> [DOCUMENT SEGMENT]
Thursday, June 9, 2011

Arrgg, my mind....wilt thou leavest me alone!

Now, before you read this I must say....I'm not throwing myself a pity party, I don't feel sorry for myself, and I don't think life has dealt me a bad hand.  I'm just simply stating a few things! :)

I have this bad habit...one that I keep thinking, with prayer, will go away never to resurface.  It's a habit that I don't have a clue of it's origination.  God is my provider and in Him I truly trust so I don't know why this habit ever surfaces!  My cup runneth over most of the time and if it's not it's half full, but never half empty.  I'm not gloating or boasting, I just know that I know that I know that God IS who He says and He DOES more than enough for me.

I'm an extremely happy person who feels so blessed in her life.  I love God, and desire to serve Him to the best of my abilities.  I have a loving family who cares deeply for me.  I have great friends whom I can talk to about anything, laugh with, joke with, and irritate from time to time.  I have a fabulous dog, named Jasper whom I ADORE!!  He's my baby :)  I even got teary eyed last night (and as I type this) thinking about the lifespan of a lab (7-9 years) and already know how much I will miss him!  I have so much that fills my life with goodness; God, a good job, family, friends, roof over my head, and an awesome support system in my church.

But, never fails...every 3 to 4 years (since I've been out of high school and on my own) I have this terrible habit of being bored with my life and having no clue what or where I'm supposed to be.  Usually during these times I am very spontaneous, or I am easily angered (so unlike me), or I do stupid stuff, or I pick up and move.  This state of mind is very unsettling and it DRIVES ME CRAZY!

Let's have a break down:
  • 1997 graduated high school
  • 1998 moved to Mtn. Home w/college roommates, two semesters later in 1999 I move back home, college roommates transferred
  • 2000 moved back to Mtn. Home into an apartment...that same year had to move because apartment mgr said I was going & doing too much running when I should be saving money!

(Records for locating displayed items)

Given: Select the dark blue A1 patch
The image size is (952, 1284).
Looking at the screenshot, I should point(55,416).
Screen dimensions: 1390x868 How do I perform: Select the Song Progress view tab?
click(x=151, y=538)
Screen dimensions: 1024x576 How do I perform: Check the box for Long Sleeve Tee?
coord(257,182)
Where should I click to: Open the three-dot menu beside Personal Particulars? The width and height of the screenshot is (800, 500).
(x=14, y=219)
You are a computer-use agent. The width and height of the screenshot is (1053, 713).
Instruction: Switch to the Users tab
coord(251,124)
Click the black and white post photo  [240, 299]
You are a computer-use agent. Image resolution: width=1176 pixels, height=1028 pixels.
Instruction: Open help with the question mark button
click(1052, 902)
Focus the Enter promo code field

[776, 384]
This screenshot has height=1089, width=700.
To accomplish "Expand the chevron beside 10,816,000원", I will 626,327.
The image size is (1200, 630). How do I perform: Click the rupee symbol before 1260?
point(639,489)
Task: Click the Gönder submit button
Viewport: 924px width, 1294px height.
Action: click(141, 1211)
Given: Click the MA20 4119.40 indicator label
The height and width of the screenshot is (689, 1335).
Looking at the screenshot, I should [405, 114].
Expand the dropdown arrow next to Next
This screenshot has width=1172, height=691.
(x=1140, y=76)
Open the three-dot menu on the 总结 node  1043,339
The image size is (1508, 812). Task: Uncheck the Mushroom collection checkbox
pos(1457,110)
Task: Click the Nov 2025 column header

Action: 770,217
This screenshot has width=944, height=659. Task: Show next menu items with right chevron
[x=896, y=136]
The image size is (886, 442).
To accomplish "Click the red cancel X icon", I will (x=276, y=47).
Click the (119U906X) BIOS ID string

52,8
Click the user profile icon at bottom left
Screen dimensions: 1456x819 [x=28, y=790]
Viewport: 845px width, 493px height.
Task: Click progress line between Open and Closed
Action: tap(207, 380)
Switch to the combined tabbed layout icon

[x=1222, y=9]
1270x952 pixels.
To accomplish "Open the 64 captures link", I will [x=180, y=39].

> [SET TASK A] In the blog post, what things does the writer list as filling life with goodness?
> [SET TASK B] Quote the stretch of the blog post from "But, never fails...every" through "DRIVES ME CRAZY!".
> [SET TASK C] What is the name of the dog mentioned in the blog post?

> [CORRECT RESPONSE A] God, a good job, family, friends, a roof over the writer's head, and an awesome support system in the writer's church.

> [CORRECT RESPONSE B]
But, never fails...every 3 to 4 years (since I've been out of high school and on my own) I have this terrible habit of being bored with my life and having no clue what or where I'm supposed to be.  Usually during these times I am very spontaneous, or I am easily angered (so unlike me), or I do stupid stuff, or I pick up and move.  This state of mind is very unsettling and it DRIVES ME CRAZY!

> [CORRECT RESPONSE C] Jasper.